Resumen:
This thesis seeks to analyze the dynamics of classes that operate in the Brazilian
rural environment from 1850 to 2022. Based on concepts minted by Marx,
Poulantzas and Thompson, the research presents the interaction of rural fractions of
the working and capitalist classes with the State Brasileiro and the consequent
conflict arising from this process. To understand this Brazilian historical experience,
the concepts of historical act, class in movement, class fraction, means of production
and relational State are used, from which the offer of public policies for the rural
environment is observed from the process of the constitution of the class fractions
that act in the field of Brazil. For this purpose, the literature is initially used, which
allows conceptually to pave the way for the instruments for concrete analysis.

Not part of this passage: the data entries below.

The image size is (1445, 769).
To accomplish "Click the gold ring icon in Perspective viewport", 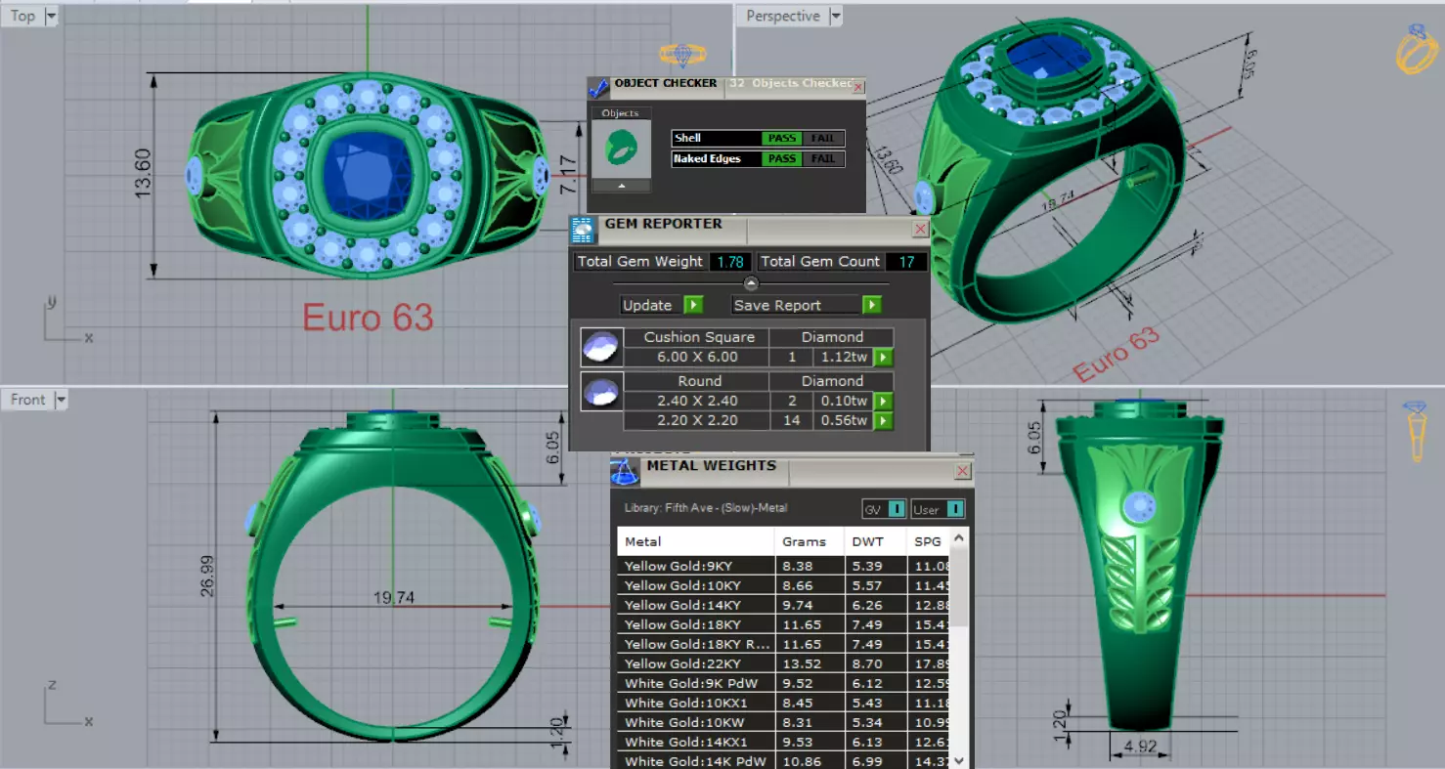I will (1415, 50).
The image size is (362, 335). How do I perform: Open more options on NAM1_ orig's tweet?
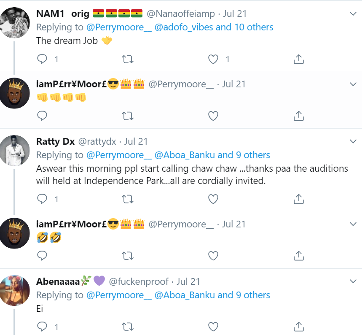point(353,14)
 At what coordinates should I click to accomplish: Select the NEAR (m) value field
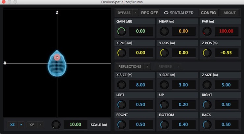pyautogui.click(x=184, y=31)
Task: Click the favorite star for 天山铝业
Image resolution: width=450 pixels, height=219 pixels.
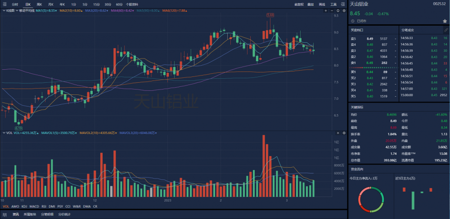Action: point(445,21)
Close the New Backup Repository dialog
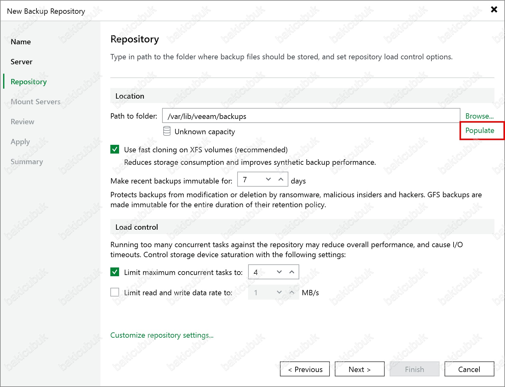505x387 pixels. (494, 9)
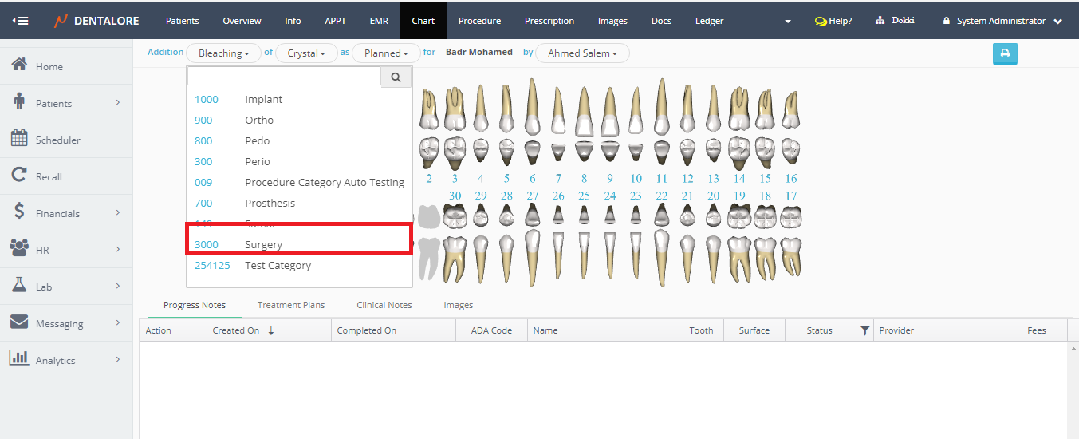Open Lab flask icon in sidebar
Screen dimensions: 1079x439
coord(20,286)
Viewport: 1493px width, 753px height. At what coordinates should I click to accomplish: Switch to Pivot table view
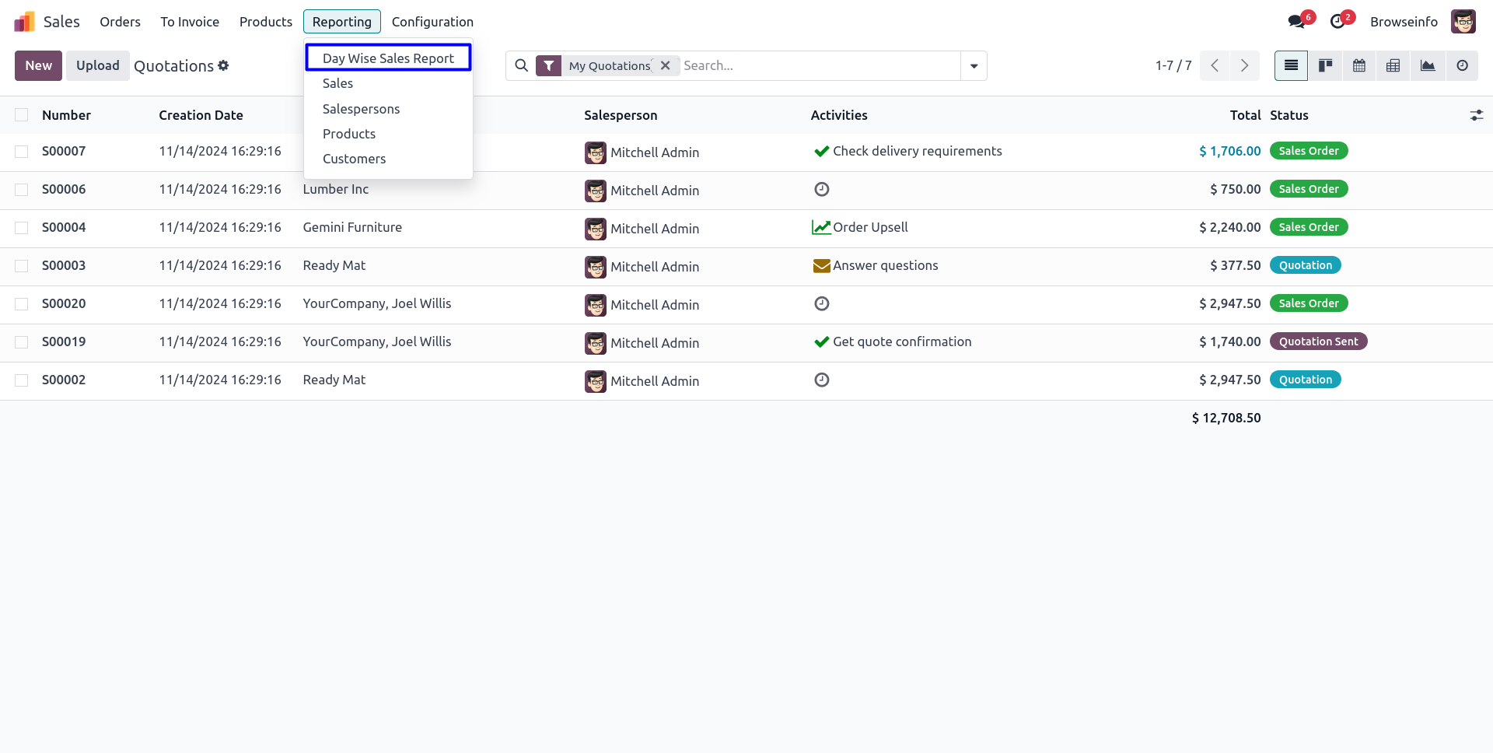pos(1393,66)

Then,
in the second chapter, based on these concepts, an effort is made to understand the
peasant as a class, thus aiming to explain better how class dynamics occur in rural
Brazil around peasant family farming and agribusiness. In the third chapter, the
Brazilian experience is analyzed in the first period of analysis, from 1850 to 1994,
through the historical material of the constitution of the structure of the state
apparatus focused on rural development and the public policies offered. This same
exercise is carried out in the second period, from 1995 to 2022, to understand the
divergences that express the class struggle in search of consolidating its production
demands within the State. Finally, the learning resulting from the research is listed,
on which an effort is also made to interpret this dynamic in the current context.